■ Tasks to complete
- 1) In the football article below, which date usually marks the formal end of each season for countries that follow an autumn/winter/spring calendar?
- 2) Decide whether each statement agrees with the football article below, answering yes or no and quoting the words that decide it: (a) The Premier League has acknowledged that a restart in May will not be possible. (b) La Liga and Serie A made their decisions only after the Premier League did. (c) According to The Athletic, FIFA will confirm an indefinite extension to the 2019/20 season.
- 3) Write out the part of the football article below starting with "As things stand, football" and going on through "campaigns running long.", with no changes.

■ Document extract
_____

As things stand, football is on hold. In England, the Premier League has now acknowledged that a previously suggested restart in May will not be possible, effectively postponing further action indefinitely. La Liga and Serie A had already made such decisions.
While there is an understanding and consensus that football, and professional sport in general, can only resume once it is safe to do so, there remains extreme uncertainty when that might be and what the wider implications would be for campaigns running long.
For countries who typically observe an autumn/winter/spring calendar, 30 June is usually the date which marks the formal end of each season. Safely finishing by then will be impossible, but incoming FIFA measures are expected to provide much needed flexibility.
According to The Athletic, FIFA will confirm an ‘indefinite extension’ to the 2019/20 season, which would grant freedom to each individual country’s association to finish as appropriate.

_____

■ Data section
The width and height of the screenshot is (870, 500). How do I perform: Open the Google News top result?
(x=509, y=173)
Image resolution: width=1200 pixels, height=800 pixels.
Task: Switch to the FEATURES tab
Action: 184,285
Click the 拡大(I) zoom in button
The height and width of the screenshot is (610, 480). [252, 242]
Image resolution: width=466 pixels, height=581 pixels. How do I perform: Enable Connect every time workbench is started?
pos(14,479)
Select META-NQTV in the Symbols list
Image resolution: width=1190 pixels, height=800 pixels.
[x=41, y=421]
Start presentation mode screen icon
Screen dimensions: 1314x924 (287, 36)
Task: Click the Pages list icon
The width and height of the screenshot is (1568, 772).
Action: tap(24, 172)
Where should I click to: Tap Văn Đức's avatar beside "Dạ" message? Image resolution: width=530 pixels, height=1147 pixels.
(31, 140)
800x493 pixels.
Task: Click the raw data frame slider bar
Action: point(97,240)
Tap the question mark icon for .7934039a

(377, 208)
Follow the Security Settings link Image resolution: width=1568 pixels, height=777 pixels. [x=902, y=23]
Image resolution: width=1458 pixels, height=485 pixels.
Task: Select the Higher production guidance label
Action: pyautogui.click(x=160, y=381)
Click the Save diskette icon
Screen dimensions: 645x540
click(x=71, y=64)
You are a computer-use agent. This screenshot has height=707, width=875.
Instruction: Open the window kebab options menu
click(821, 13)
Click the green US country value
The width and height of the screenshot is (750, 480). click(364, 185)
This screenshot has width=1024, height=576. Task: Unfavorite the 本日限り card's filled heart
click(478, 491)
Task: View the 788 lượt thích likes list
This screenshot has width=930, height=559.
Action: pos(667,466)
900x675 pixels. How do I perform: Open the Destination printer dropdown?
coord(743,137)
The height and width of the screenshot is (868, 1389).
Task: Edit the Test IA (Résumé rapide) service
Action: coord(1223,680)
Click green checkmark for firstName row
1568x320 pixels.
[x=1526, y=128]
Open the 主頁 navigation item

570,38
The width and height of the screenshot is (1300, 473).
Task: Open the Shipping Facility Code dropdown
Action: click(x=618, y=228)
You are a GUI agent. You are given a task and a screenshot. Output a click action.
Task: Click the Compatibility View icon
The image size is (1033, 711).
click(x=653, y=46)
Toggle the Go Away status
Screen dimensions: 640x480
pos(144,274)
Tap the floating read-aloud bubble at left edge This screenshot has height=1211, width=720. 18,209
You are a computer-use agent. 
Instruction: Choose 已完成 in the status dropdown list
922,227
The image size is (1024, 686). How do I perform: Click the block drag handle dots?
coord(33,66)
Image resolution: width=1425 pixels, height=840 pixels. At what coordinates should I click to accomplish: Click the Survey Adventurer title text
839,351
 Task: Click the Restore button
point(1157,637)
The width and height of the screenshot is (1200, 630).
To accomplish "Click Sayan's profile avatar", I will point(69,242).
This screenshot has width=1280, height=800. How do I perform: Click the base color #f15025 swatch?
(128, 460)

_____

■ Outputs for the tasks
- 1) 30 June

- 2)
(a) Yes: "the Premier League has now acknowledged that a previously suggested restart in May will not be possible"
(b) No: "La Liga and Serie A had already made such decisions."
(c) Yes: "According to The Athletic, FIFA will confirm an ‘indefinite extension’ to the 2019/20 season"

- 3)
As things stand, football is on hold. In England, the Premier League has now acknowledged that a previously suggested restart in May will not be possible, effectively postponing further action indefinitely. La Liga and Serie A had already made such decisions.
While there is an understanding and consensus that football, and professional sport in general, can only resume once it is safe to do so, there remains extreme uncertainty when that might be and what the wider implications would be for campaigns running long.